[BEGIN Material provided]
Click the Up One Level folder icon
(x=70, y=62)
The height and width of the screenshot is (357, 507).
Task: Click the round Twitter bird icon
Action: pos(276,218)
[END Material provided]
[BEGIN Material provided]
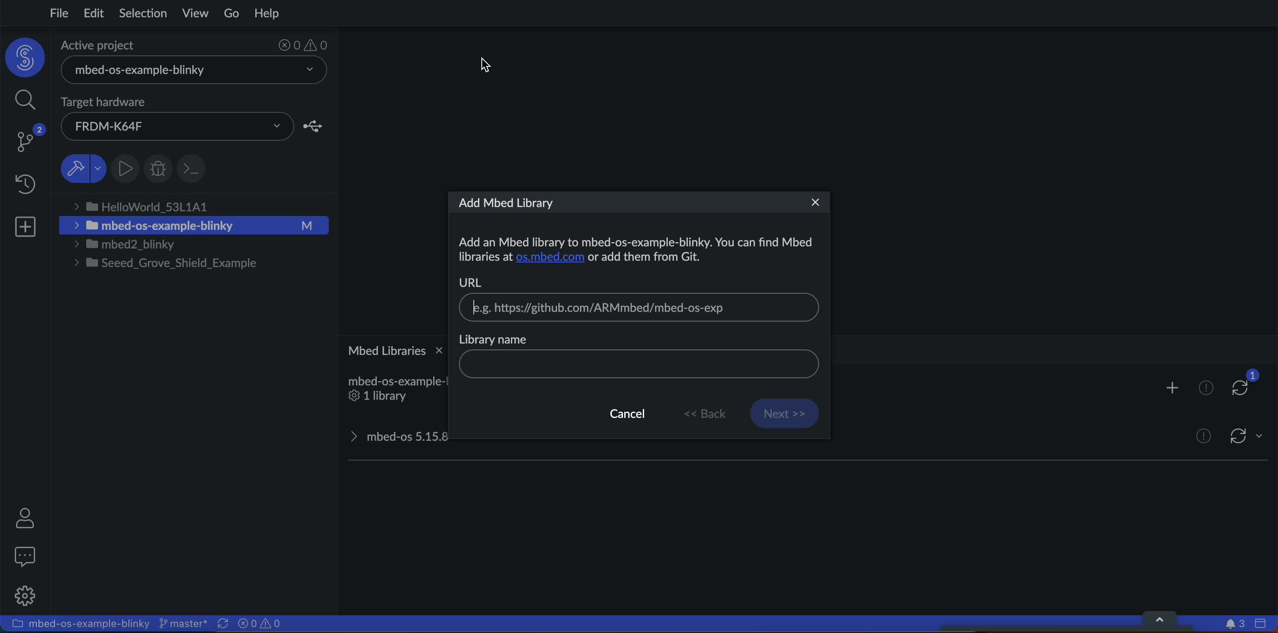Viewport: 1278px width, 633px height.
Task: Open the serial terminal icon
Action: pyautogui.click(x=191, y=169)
[END Material provided]
[BEGIN Material provided]
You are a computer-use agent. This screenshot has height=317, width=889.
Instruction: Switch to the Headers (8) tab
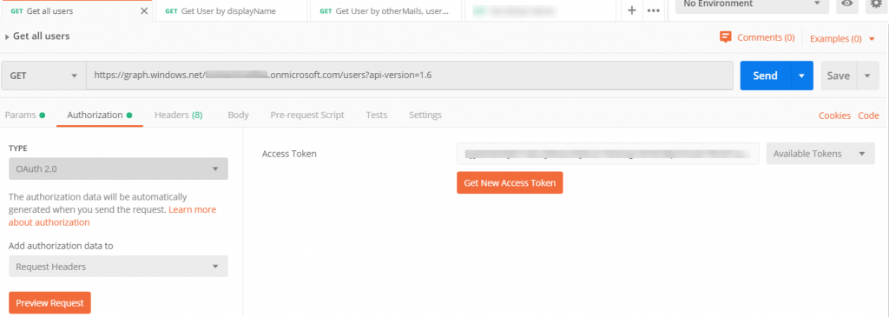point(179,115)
[END Material provided]
§ What the exercise asks
Copy out everything from the line containing "Viewport: 1278px width, 633px height." down to the line containing "Action: pyautogui.click(x=191, y=169)", both of those lines included, with the pictures left out.

§ Answer below
Viewport: 1278px width, 633px height.
Task: Open the serial terminal icon
Action: pyautogui.click(x=191, y=169)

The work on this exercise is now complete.